Potremmo stare a discutere per ore sulla direzione che stanno prendendo architettura e design nella ristorazione. Di quanto lo stile nordico e industriale siano entrati nei nostri locali negli ultimi anni. Potremmo parlare di quanto alcune sale dei ristoranti gourmet abbiano indossato un abito freddo, poco accogliente, anche anonimo, omologato a indirizzi con lo stesso profilo e la stessa tipologia di clientela.

Ma c’è una parola che vale la pena mettere al centro quando si parla di ambiente e atmosfera nei ristoranti italiani. È un termine abusato e di cui si apprende di rado il significato: autentico.

Arredare un locale in modo genuino, allestire la sala con trovate originali, non necessariamente eccentriche, cre- are insomma un’atmosfera vera, per noi italiani non è difficile. Il problema è quando incappiamo in oggetti scialbi, plastiche malconce, carte dei vini disordinate, tavoli preparati come si faceva negli anni ’90, senza che la scelta sia intenzionale: lì si vede l’Italia seduta su se stessa, che non si prende cura.

Non è dappertutto così, chiaramente. I locali che hanno cambiato il passo, nell’aspetto e nel servizio, ci sono e incontreranno sempre più l’interesse del pubblico italiano e straniero.

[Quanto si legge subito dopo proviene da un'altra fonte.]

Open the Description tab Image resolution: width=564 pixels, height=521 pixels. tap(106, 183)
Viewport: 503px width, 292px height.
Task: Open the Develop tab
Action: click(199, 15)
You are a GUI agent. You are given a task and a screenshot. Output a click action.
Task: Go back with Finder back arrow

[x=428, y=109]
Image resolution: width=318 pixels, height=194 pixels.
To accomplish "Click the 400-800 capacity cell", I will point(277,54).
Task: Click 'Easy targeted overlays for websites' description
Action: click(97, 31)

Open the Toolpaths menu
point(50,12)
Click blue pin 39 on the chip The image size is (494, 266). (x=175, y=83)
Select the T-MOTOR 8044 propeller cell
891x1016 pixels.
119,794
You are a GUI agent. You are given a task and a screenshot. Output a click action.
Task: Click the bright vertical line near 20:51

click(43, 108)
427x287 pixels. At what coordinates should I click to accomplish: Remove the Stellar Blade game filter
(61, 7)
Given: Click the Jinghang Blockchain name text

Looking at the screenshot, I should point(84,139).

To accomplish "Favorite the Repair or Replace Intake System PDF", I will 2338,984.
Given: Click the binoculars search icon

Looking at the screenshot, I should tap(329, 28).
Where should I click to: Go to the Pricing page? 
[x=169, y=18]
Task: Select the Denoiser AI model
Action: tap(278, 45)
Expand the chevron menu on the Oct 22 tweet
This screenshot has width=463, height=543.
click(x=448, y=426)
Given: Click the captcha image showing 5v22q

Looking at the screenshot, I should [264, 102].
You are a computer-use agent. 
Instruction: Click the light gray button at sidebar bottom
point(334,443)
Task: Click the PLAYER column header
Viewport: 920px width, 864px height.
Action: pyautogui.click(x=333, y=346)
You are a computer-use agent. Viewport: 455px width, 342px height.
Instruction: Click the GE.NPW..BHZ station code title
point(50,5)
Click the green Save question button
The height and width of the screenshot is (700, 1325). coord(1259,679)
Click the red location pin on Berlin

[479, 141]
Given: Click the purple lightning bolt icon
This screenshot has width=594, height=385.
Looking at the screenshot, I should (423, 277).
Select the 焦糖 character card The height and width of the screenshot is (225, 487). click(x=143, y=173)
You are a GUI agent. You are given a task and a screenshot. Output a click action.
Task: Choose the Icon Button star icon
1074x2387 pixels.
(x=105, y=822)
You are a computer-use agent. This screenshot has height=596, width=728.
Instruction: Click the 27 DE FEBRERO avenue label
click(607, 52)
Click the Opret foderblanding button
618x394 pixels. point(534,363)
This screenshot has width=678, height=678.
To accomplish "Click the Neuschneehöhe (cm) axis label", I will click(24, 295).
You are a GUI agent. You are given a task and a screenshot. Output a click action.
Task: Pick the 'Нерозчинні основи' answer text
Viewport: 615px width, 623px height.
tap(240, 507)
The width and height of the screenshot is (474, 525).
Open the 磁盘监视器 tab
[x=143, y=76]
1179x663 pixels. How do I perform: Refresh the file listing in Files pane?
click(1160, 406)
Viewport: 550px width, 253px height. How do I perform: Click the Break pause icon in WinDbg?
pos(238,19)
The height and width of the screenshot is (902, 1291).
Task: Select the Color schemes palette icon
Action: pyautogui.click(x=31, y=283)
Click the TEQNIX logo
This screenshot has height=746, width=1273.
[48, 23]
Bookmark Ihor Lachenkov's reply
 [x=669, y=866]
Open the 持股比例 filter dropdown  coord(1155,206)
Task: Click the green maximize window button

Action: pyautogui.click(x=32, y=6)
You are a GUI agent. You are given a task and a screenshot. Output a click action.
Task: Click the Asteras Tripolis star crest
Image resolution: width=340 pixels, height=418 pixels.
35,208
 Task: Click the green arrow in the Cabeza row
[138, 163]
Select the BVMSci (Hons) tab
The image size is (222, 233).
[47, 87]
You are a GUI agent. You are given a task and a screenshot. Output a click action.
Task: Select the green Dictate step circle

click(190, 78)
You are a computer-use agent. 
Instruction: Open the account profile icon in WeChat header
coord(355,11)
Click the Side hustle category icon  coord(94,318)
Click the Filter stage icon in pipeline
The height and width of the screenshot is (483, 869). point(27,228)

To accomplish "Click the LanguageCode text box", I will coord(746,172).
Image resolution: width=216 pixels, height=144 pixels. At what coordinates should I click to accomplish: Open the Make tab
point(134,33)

Ho in mente un luogo mentre scrivo. È in un centro storico di montagna, nascosto dietro un arco incorniciato da una pianta. C’è un portone in legno, una botte che sorregge un vaso di fiori e, subito dietro, il menù. L’ingresso del ristorante Boivin di Levico è di quelli che mette curiosità e fa venire il felice sospetto che lì ci sia un posto autentico. Quando si entra… solo conferme. Le sale ricordano una cantina che oggi non c’è più, con i muri spessi che mantengono una temperatura gradevolissima. L’ambiente è caldo, sincero; i suoni, delicati e di sottofondo, fanno venire voglia di sedersi a tavola e stare bene. Nessuno tra il personale pecca in gentilezza; i tavoli sono minimali ma curati, e così i piatti. In sala, per pura curiosità, mi sono guardata attorno e ho aguzzato le orecchie: si parlava italiano, inglese e tedesco.

La magia che si è creata attorno alla cucina italiana nei decenni scorsi ci si sta ritorcendo contro. Se pensiamo che l’Italia, “solo” per le sue doti - di biodiversità agronomica, di trasformazione gastronomica, e via dicendo - possa rimanere un punto di riferimento nel mondo sbagliamo. Alcuni ristoranti stanno lavorando male, davvero male. Stanno rendendo il nostro modo di vivere, intendere e raccontare il cibo incomprensibile, non riconoscibile. Forse dobbiamo ritrovare la nostra lingua e iniziare a parlare quella degli altri. Senza dimenticarci di prendere spunto dalle grammatiche migliori della nostra.